Have just returned from the Marsden where for the first time recently, everything seems to be good.(!) Including CA125
Didn't want to tell you too much earlier as thought it might discourage some of you but have had three two unit blood transfusions since starting this at the end of June, nearly collapsed in the street whilst taking my dog out just prior to the last b/t, had the drug stopped for a few days and am now on a reduced dose.
On a positive note, everybody very happy today...nurses said quite a few people have had similar side effects to me,except I think the need to hang on to a lamp post(!) and they are now compiling a data base to monitor. Why this was not talked about much in the trial info am not sure, but reading between the lines they do require frequent blood monitoring at the beginning of treatment so suspect they had an inkling(!)

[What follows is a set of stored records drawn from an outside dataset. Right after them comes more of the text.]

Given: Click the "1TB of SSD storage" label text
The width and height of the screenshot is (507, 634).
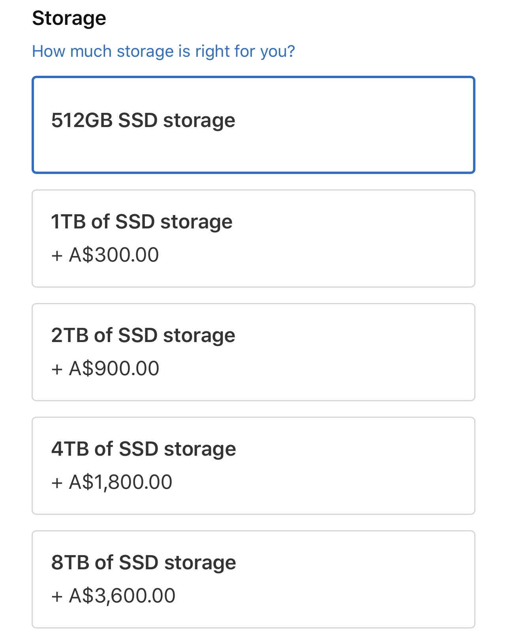Looking at the screenshot, I should (x=142, y=221).
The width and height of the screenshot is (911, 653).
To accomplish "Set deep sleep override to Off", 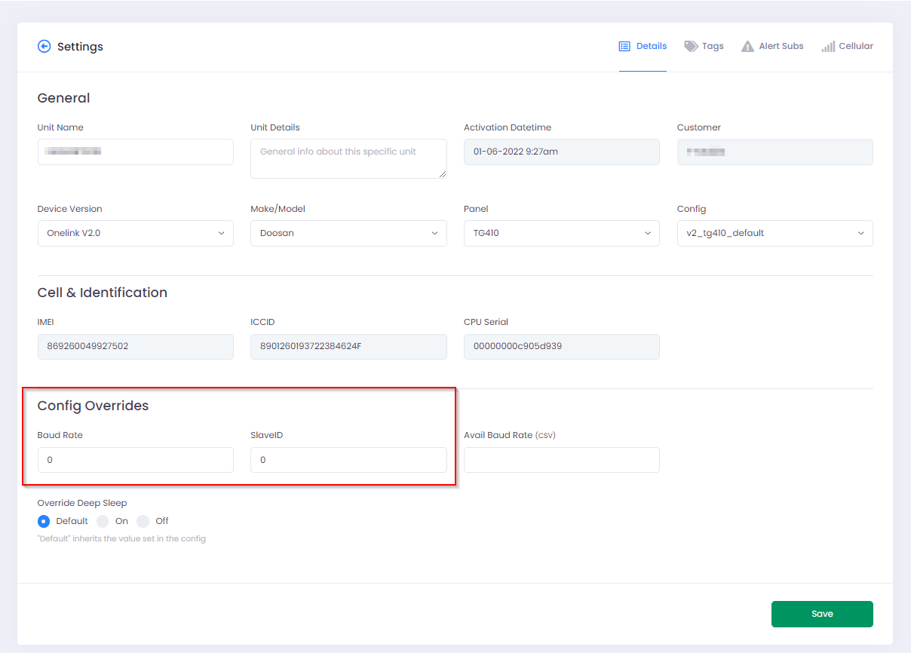I will pyautogui.click(x=143, y=521).
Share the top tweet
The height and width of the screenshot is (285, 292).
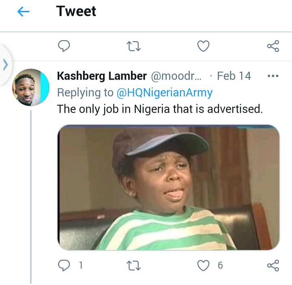pos(273,46)
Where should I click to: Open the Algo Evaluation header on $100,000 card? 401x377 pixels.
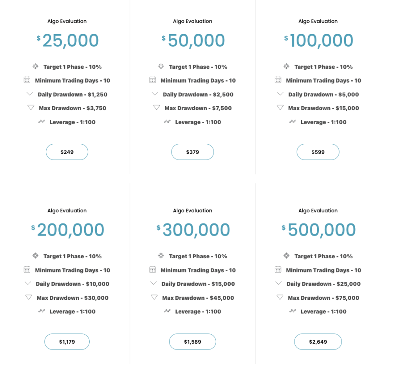[x=318, y=21]
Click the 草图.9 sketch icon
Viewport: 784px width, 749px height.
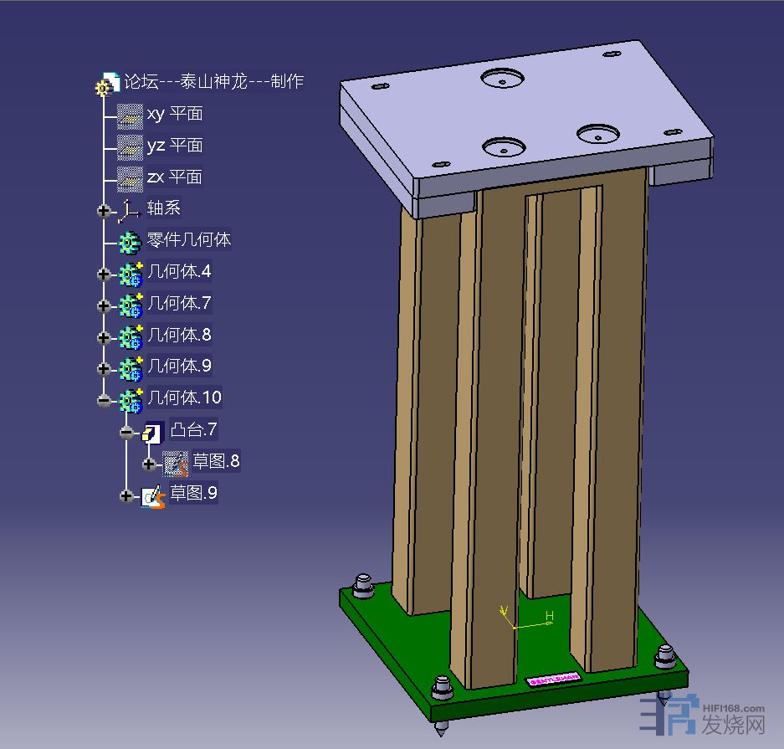tap(152, 495)
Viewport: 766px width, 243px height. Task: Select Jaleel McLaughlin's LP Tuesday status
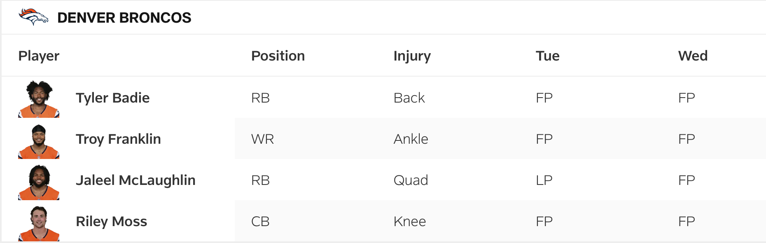(x=544, y=180)
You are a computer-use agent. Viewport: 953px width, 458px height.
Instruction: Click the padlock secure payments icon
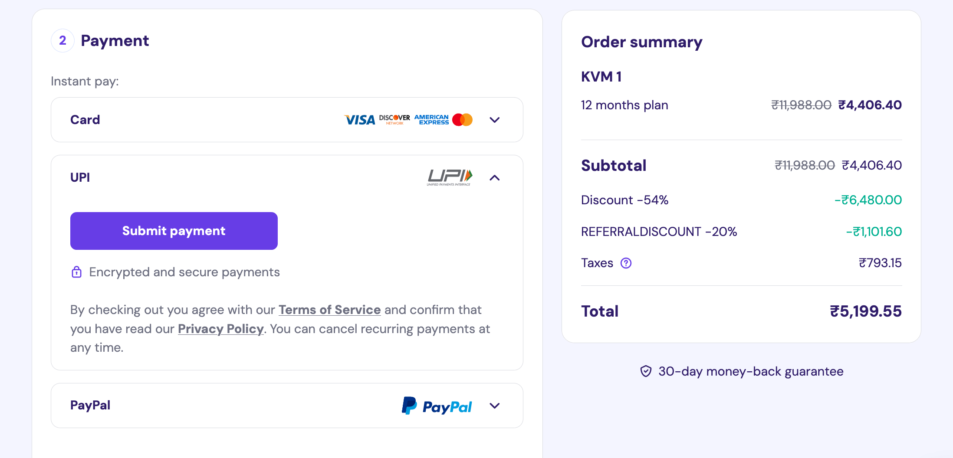coord(76,272)
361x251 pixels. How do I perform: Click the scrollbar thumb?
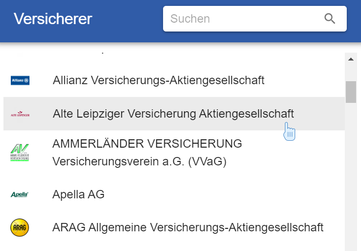click(351, 92)
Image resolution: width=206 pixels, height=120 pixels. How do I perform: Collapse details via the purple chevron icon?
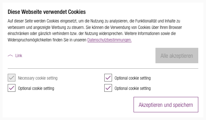(x=10, y=56)
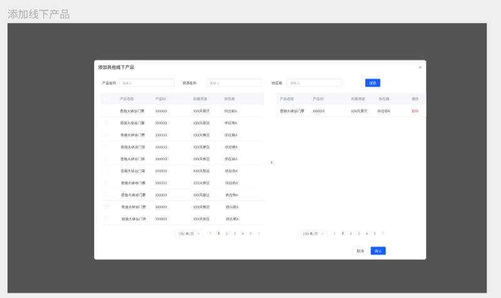Focus the 资源名称 input field
The height and width of the screenshot is (298, 501).
(x=234, y=83)
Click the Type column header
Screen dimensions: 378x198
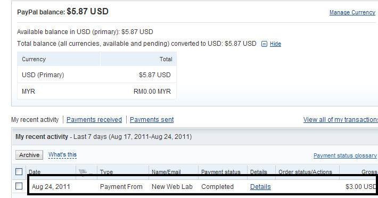click(x=106, y=172)
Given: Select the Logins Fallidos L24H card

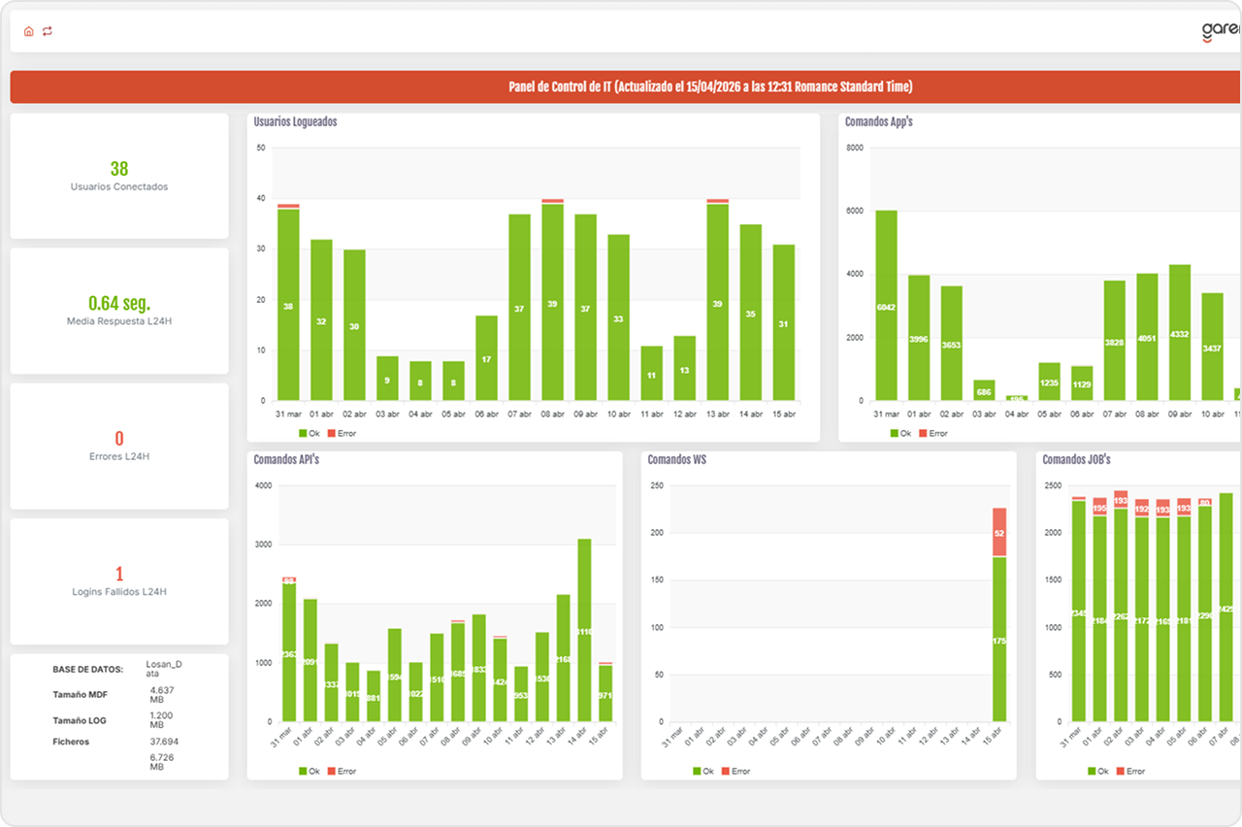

Anyway am going on a cruise on Sunday and onc. did not seem phased by the fact that I am going on my own with the kids, whilst my husband stays at home to look after the dogs and paint the hall!
May increase the dose on my return.
Anyway, you lovely ladies please don't be put of this drug but equally recognise that so far, unfortunately, nothing is perfect for everyone. However, if you do go on it stick with it through the initial period. I was tempted not to at times.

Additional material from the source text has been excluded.